File size: 3,166 Bytes

2dd52ce

# DeepDream MLX: Agents

## 1. The Mission
To resurrect the 2015 DeepDream aesthetic using modern 2025 Apple Silicon hardware, bypassing the need for archaic frameworks like Caffe or Torch7 by porting everything to native MLX.

## 2. Training & Fine-Tuning Plan (The "Punch-Card" Revival)
In the "classic" days (Intel Caffe era), training a custom DeepDream model meant fine-tuning a GoogLeNet on a dataset of specific objects (e.g., slugs, eyes, cars) so the network would hallucinate *those specific things* when dreaming.

**The Roadmap for MLX Training:**

### Phase 1: Dataset Prep
The `dream-creator` logic (from ProGamerGov) is still sound. We need:
1.  **Structure:** `dataset/class_name/*.jpg` (Standard PyTorch ImageFolder format).
2.  **Cleaning:** Remove corrupt images, deduplicate.
3.  **Resizing:** Resize to ~224x224 or 256x256.
4.  **Stats:** Calculate Mean/StdDev.

### Phase 2: The Trainer (`train_dream.py`)
We need to write a native MLX training loop.
*   **Base Model:** Load `googlenet_mlx.npz`.
*   **Architecture:** InceptionV1 (GoogLeNet).
*   **Layer Freezing:** 
    -   **Critical:** Freeze early layers (`conv1`, `conv2`, `inception3a/b`) to preserve the "visual vocabulary" (edges, textures).
    -   **Train:** Retrain only the higher layers (`inception4c`, `inception5b`, `fc`) and the Auxiliary Classifiers.
*   **Auxiliary Classifiers:** Inception has two side-branches (`aux1`, `aux2`) used for training stability. We must support training these or stripping them.
*   **Loss:** Cross-Entropy.
*   **Optimizer:** SGD with Momentum (classic) or Adam.

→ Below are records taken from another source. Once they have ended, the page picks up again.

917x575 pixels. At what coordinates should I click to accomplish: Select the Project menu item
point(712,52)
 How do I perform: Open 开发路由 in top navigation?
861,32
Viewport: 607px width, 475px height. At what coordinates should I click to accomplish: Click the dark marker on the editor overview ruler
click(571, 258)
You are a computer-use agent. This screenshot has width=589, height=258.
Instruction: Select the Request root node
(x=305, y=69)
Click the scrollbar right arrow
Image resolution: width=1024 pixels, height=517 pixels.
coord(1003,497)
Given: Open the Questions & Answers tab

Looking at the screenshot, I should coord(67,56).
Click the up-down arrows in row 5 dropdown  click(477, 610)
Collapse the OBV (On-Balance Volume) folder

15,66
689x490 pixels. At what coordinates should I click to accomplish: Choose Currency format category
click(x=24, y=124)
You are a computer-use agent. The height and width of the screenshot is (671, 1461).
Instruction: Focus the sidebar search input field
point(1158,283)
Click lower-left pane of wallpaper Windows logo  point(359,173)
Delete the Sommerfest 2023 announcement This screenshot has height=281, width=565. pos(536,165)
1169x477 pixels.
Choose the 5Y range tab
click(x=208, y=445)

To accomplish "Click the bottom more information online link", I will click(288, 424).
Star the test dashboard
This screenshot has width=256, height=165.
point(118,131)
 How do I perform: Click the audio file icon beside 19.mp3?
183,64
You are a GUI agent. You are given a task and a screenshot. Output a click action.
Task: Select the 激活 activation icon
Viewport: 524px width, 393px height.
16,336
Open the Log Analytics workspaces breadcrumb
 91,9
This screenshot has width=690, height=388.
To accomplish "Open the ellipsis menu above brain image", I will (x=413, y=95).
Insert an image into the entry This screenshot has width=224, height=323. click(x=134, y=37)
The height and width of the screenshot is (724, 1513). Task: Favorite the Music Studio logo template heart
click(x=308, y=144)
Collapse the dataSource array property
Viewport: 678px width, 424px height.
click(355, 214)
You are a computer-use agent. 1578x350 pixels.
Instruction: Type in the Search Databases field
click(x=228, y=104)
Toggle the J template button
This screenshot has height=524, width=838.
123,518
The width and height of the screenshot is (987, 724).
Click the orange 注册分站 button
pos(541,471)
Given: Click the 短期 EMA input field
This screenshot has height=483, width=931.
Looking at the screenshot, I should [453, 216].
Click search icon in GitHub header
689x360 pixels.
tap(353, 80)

### Phase 3: "Decorrelation" (The Secret Sauce)
`dream-creator` confirms that "Color Decorrelation" is key.
*   **Matrix:** A 3x3 matrix calculated from the training set covariance.
*   **Effect:** "Whitens" the input image gradients during dreaming, preventing the image from converging to a mono-color blob.
*   **Implementation:** Port `data_tools/calc_cm.py` to MLX.

## 3. Animation & Video Strategy
The "Zoom" video effect is the second pillar of DeepDream.
*   **Logic:** Feedback Loop.
    1.  Dream on Frame N.
    2.  Zoom (Scale + Crop center) Frame N to create Frame N+1.
    3.  Repeat.
*   **Implementation:** A dedicated `dream_video.py` script.
*   **Tech:** Use `scipy.ndimage.zoom` (same as original 2015 code) for the scaling, as MLX's `resize` might differ slightly in sub-pixel interpolation.

## 4. Available Models & Wishlist
**Current:**
*   `alexnet`: The raw, chaotic ancestor.
*   `googlenet` (InceptionV1): The classic "slugs and dogs".
*   `vgg16/19`: The "painterly" style transfer beast.
*   `resnet50`: Modern, sharp, geometric.

**Wishlist (To Convert):**
*   `inception_v3`: More refined hallucinations.
*   `googlenet_places365`: Hallucinates landscapes/interiors. (Verified working via `convert.py --download googlenet` when URL is fixed/found).

## 5. Hugging Face Hygiene
*   **Repo:** `NickMystic/DeepDream-MLX`
*   **LFS:** Track `*.npz`.
*   **Cleanup:** Ensure `toConvert/` is empty of large raw files.
*   **Banner:** `assets/deepdream_header.jpg`.

---
*Docs derived from deep analysis of `dream-creator` and classic Caffe workflows.*